* What the task requires: Quote each line of the source records below verbatim, keeping every row in full, but omit the pictures from your answer.

[Source records]
• • • • •

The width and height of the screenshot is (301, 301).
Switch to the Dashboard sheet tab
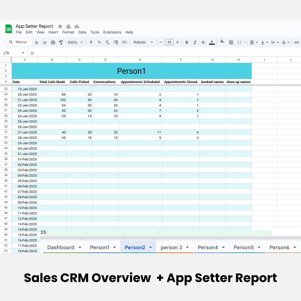tap(60, 247)
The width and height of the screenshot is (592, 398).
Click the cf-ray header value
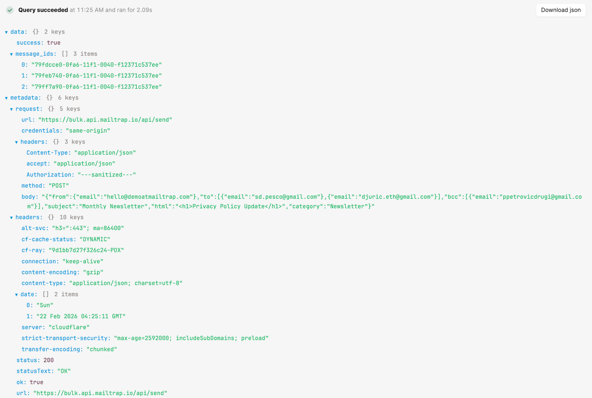coord(86,250)
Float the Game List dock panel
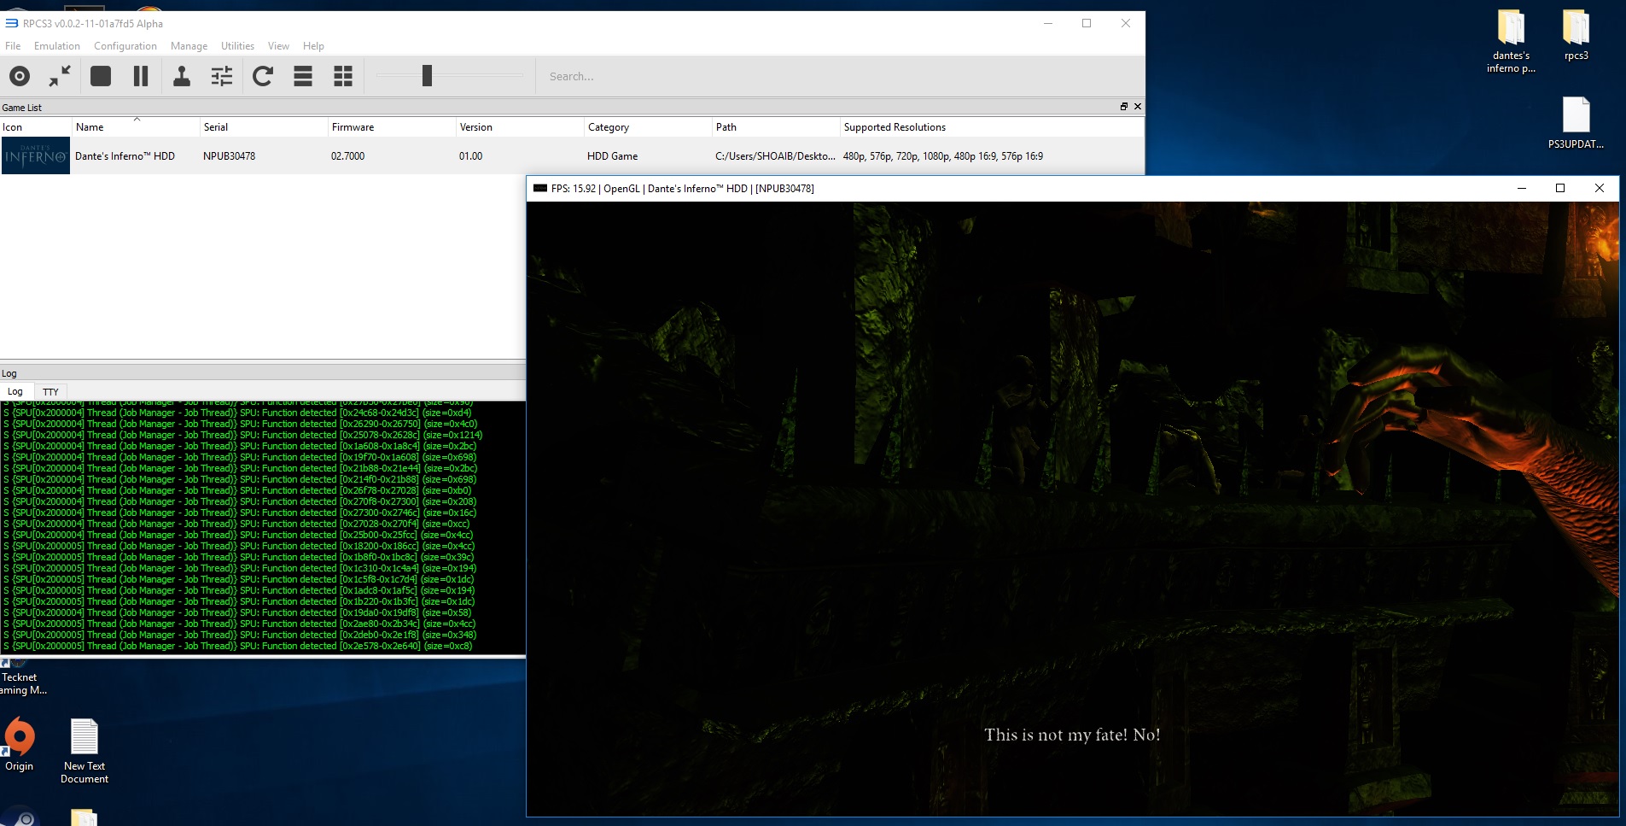 pyautogui.click(x=1124, y=107)
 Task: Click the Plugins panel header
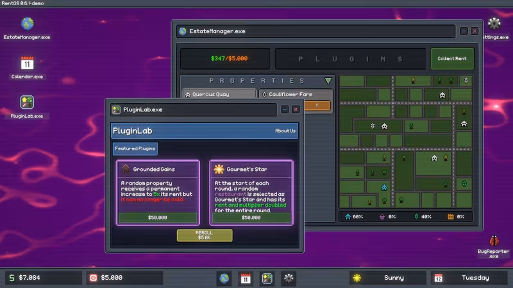pos(350,59)
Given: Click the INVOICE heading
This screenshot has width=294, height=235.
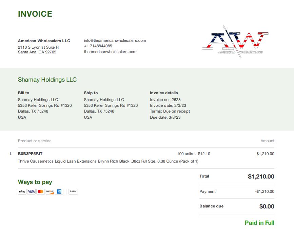Looking at the screenshot, I should pos(35,14).
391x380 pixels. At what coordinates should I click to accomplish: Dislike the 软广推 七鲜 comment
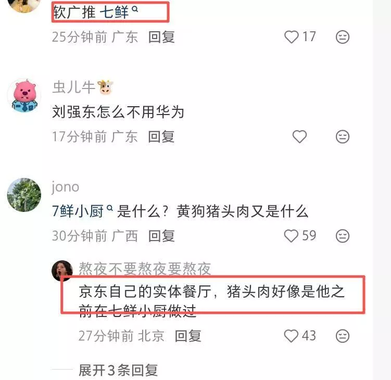click(x=343, y=37)
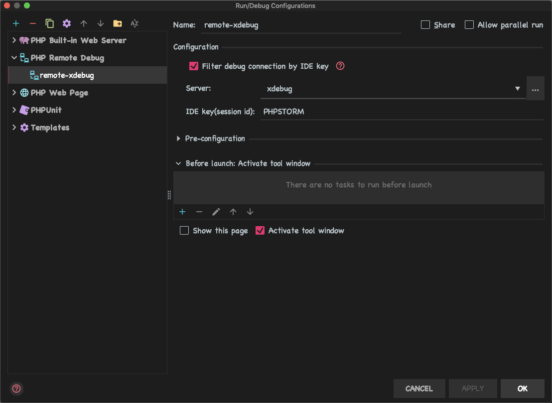Click in the IDE key session id field

click(x=402, y=112)
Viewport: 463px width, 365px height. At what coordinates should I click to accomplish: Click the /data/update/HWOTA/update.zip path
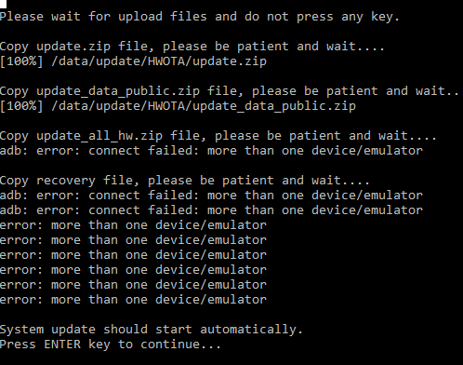pyautogui.click(x=159, y=61)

• • • • •

* Task output:
The width and height of the screenshot is (301, 301).
Switch to the Dashboard sheet tab
tap(60, 247)
The width and height of the screenshot is (592, 398).
Click the cf-ray header value
coord(86,250)
Float the Game List dock panel
 pyautogui.click(x=1124, y=107)
 Task: Click the Plugins panel header
pos(350,59)
Given: Click the INVOICE heading
This screenshot has width=294, height=235.
Looking at the screenshot, I should pos(35,14).
391x380 pixels. At what coordinates should I click to accomplish: Dislike the 软广推 七鲜 comment
click(x=343, y=37)
Click in the IDE key session id field

click(x=402, y=112)
Viewport: 463px width, 365px height. At what coordinates should I click to accomplish: Click the /data/update/HWOTA/update.zip path
pyautogui.click(x=159, y=61)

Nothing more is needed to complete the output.